The aim of this study was to explore and quantify the impact of epistemic uncertainty in a probabilistic seismic risk assessment model. To this end, the residential exposure of Guatemala and Guatemala City were selected as the case studies. Overall, the results of the study indicate that the epistemic uncertainty in the hazard component is the most significant among the three components. In particular, the loss estimates illustrated a high sensitivity on the source model (seismic zonation), the maximum magnitude assumed for each seismic source, and the selection of the GMPEs and associated weights. The latter results are also in agreement with the findings from Crowley et al. (2005) and Silva (2018).

For the evaluation of the impact of the exposure component, alternative versions of the residential exposure model were considered, and negligible differences in the loss estimates were observed. Moreover, various spatial resolutions of the exposure model were tested, and the results suggest that for the risk assessment at a city (urban) level, coarse resolutions should be refined in order to avoid biased loss estimates. For national assessments, the predicted losses for increasing resolutions presented a strong dependency on the spatial distribution of seismic hazard. Finally, in order to assess the impact of the vulnerability component, probabilistic vulnerability functions were used to incorporate the building-to-building and record-to-record variability. It was shown that the vulnerability correlation between assets of the same class dominates the predicted losses.

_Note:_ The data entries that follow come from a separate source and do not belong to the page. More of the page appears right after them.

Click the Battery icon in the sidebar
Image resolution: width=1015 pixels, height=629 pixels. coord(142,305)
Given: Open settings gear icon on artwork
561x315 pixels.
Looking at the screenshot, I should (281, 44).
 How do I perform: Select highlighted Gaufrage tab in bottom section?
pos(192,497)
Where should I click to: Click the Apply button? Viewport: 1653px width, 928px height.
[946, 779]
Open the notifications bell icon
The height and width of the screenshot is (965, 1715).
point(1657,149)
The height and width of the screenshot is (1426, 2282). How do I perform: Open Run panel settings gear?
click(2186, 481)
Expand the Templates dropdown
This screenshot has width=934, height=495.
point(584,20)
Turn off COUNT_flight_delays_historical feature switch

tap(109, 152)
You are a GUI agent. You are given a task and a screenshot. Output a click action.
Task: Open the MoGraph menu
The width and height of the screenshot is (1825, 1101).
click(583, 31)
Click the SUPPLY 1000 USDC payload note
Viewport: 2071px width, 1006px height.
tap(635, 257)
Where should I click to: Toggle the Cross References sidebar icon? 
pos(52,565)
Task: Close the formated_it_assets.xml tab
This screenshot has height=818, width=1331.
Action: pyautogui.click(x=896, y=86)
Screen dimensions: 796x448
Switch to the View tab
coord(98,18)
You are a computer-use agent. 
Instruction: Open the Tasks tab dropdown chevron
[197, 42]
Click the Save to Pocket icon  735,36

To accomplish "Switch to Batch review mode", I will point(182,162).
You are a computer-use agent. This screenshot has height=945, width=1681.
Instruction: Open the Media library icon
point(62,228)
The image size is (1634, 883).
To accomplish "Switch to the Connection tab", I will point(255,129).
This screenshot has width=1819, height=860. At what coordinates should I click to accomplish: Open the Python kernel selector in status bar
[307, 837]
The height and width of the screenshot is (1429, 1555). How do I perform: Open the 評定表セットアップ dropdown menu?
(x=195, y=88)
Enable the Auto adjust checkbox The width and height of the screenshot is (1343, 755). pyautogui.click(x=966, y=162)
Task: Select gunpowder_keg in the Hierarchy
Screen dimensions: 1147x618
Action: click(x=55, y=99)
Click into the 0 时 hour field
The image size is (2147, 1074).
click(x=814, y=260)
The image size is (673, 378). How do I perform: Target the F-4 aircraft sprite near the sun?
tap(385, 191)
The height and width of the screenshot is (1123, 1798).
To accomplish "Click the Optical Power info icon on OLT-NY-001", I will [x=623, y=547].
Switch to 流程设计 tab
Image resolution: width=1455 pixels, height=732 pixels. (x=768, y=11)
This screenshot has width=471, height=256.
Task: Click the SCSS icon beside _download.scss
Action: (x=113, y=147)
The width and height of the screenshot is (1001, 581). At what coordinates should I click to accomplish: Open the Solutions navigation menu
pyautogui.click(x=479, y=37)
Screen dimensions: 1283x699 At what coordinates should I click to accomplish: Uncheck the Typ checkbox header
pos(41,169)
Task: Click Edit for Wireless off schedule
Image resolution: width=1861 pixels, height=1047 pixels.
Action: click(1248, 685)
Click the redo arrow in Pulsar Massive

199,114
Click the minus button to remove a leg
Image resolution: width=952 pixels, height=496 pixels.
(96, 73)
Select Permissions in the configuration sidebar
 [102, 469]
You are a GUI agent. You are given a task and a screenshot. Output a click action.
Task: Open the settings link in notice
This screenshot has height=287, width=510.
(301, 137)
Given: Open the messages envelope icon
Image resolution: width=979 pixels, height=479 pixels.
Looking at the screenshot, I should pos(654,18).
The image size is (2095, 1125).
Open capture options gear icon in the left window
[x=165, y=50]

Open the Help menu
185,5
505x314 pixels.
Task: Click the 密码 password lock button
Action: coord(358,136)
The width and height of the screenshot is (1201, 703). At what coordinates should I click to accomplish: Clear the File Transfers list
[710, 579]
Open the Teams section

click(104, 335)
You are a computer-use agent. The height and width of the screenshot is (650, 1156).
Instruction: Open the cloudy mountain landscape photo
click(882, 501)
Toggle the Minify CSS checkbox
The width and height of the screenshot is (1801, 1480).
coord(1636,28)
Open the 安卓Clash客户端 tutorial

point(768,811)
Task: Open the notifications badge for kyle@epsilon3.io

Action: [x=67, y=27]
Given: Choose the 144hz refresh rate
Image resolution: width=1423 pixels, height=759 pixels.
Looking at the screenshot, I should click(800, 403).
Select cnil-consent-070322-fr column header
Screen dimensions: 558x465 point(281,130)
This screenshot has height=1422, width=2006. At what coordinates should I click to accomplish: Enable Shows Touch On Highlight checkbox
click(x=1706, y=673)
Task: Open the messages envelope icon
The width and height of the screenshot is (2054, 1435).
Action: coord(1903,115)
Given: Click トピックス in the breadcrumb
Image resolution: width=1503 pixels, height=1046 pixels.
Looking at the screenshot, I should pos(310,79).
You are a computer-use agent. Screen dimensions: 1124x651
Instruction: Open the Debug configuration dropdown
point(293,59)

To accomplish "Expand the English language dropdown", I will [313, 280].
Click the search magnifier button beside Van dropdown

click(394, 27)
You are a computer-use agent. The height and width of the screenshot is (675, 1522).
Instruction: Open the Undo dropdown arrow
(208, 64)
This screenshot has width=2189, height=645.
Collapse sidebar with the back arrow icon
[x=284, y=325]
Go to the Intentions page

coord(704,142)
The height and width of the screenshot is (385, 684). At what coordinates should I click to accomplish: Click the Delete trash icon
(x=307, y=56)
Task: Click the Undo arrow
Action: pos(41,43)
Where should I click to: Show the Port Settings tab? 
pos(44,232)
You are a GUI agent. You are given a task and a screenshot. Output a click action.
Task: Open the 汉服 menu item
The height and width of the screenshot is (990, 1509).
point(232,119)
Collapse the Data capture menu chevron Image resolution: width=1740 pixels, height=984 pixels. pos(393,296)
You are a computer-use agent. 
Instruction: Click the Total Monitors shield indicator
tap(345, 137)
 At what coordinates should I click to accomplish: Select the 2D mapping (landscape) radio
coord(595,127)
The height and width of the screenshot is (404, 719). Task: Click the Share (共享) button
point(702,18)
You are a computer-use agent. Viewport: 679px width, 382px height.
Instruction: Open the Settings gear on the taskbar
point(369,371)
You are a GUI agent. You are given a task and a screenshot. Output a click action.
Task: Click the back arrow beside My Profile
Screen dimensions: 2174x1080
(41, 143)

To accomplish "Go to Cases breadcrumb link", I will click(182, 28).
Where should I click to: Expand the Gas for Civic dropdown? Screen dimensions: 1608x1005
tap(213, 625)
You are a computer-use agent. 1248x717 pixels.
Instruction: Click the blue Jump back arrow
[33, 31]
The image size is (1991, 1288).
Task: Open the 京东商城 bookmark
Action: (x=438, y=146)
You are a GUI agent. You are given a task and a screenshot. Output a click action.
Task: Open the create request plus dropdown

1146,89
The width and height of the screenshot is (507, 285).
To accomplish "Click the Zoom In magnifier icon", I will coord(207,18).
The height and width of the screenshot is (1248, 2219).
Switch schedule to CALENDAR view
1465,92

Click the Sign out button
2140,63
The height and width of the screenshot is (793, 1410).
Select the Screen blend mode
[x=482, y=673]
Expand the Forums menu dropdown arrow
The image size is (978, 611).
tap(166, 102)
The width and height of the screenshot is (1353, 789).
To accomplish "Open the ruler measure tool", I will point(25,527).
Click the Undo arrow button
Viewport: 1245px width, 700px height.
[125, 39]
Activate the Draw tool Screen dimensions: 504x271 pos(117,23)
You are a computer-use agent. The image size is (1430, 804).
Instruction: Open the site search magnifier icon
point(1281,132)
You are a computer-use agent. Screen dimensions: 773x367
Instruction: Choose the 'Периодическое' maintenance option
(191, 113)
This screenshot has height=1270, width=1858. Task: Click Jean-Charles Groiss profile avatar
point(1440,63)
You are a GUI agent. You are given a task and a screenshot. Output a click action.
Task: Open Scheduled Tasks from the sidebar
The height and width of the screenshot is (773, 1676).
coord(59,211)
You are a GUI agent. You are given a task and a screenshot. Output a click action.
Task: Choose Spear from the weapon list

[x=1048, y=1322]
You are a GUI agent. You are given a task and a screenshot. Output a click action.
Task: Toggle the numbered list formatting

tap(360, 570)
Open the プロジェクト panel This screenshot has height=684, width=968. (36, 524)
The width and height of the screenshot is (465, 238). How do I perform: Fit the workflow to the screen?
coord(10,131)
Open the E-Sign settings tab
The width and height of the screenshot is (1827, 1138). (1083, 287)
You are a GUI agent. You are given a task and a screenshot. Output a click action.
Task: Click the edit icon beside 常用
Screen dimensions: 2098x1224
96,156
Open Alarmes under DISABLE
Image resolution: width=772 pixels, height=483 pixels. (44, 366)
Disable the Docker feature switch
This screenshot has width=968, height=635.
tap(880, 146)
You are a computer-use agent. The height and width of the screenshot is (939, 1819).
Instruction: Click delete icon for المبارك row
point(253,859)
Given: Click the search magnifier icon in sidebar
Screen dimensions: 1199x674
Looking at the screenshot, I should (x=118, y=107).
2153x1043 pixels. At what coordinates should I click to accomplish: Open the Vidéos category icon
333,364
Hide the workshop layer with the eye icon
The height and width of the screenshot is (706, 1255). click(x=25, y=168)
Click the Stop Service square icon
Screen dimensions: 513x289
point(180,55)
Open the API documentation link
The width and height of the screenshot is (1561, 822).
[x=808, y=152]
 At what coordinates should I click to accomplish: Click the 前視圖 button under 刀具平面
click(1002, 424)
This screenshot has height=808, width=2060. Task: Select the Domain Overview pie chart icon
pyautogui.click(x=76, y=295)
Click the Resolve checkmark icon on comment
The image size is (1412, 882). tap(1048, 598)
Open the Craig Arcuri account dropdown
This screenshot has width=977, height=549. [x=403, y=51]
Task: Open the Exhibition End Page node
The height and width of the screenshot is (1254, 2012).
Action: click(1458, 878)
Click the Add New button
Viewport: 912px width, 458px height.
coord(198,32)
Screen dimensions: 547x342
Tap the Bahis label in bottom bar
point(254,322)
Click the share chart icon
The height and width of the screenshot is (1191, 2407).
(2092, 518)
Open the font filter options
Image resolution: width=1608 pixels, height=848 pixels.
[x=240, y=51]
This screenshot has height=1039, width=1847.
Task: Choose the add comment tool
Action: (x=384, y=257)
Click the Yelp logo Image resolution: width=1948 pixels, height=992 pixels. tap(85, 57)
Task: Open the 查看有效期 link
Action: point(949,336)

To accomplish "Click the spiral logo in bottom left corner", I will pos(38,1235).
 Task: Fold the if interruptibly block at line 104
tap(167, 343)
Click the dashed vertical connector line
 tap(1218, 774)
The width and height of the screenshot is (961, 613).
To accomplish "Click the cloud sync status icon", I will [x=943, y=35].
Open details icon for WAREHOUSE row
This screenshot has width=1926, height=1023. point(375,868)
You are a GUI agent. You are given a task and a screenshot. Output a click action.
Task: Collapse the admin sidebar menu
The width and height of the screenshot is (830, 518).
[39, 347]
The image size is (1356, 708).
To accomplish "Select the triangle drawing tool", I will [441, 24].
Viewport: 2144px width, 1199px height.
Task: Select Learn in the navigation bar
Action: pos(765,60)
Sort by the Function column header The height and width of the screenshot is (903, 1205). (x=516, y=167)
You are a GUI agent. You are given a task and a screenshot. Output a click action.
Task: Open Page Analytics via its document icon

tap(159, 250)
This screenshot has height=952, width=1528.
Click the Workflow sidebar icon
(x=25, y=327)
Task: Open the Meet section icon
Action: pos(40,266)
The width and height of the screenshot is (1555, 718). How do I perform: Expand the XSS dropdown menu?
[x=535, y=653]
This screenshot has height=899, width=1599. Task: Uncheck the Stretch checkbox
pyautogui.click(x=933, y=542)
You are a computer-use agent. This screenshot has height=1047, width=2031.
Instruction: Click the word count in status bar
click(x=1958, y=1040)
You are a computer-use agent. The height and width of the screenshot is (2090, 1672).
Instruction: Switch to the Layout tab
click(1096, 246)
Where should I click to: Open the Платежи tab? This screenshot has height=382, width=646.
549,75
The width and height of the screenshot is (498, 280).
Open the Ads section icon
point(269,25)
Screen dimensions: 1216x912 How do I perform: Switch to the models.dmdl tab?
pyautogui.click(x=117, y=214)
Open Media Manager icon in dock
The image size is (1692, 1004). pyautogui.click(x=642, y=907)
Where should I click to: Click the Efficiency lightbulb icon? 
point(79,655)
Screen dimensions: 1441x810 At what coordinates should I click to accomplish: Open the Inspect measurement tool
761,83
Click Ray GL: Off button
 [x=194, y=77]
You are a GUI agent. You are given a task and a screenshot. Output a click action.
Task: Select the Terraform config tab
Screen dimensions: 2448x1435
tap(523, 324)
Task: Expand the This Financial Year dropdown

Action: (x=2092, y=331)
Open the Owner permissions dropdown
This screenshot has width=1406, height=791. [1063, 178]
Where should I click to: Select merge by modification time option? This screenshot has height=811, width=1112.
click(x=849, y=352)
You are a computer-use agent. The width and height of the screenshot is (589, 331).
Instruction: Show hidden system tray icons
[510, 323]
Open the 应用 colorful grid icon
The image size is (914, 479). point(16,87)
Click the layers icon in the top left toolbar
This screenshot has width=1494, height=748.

An insured portfolio in Guatemala was translated into the OpenQuake format using the building classes developed by Calderon et al. (2020) and the fragility functions of Martins and Silva (2020). In general, OpenQuake predicted higher losses than the vendor model for long return periods, while the opposite trend was observed in the short return periods. Significant differences in vulnerability modelling of the low-rise masonry buildings were observed. It is relevant to mention that the two platforms incorporate and propagate the secondary uncertainty in different manners, which did not allow further comparison.

The results from this study indicate that different sources of epistemic uncertainty can influence the risk estimates significantly, and consequently any decisions that may be informed by those risk results. These can include the pricing of (re)insurance products, but also the investment in disaster risk management measures. The employment of an open-source platform for the assessment of the losses allows a better understanding of the impact of these sources of uncertainty, as well as to identify which components are driving the uncertainty, and consequently where additional efforts should be devoted to limit the variability. The OpenQuake-engine is a suitable tool for such analyses, but it still lacks of a robust financial module to translate the ground-up losses into results that can be directly used in the insurance industry.

The authors would like to highlight that the main conclusions from this study are valid for the case of Guatemala, and their application to other countries or cities calls for due care. However, we note that the levels of sophistication of this model is similar to that of other models covering other regions in the world (e.g. Silva et al. 2020), and therefore these findings can also support modellers in understanding which modelling assumptions might affect their risk estimates.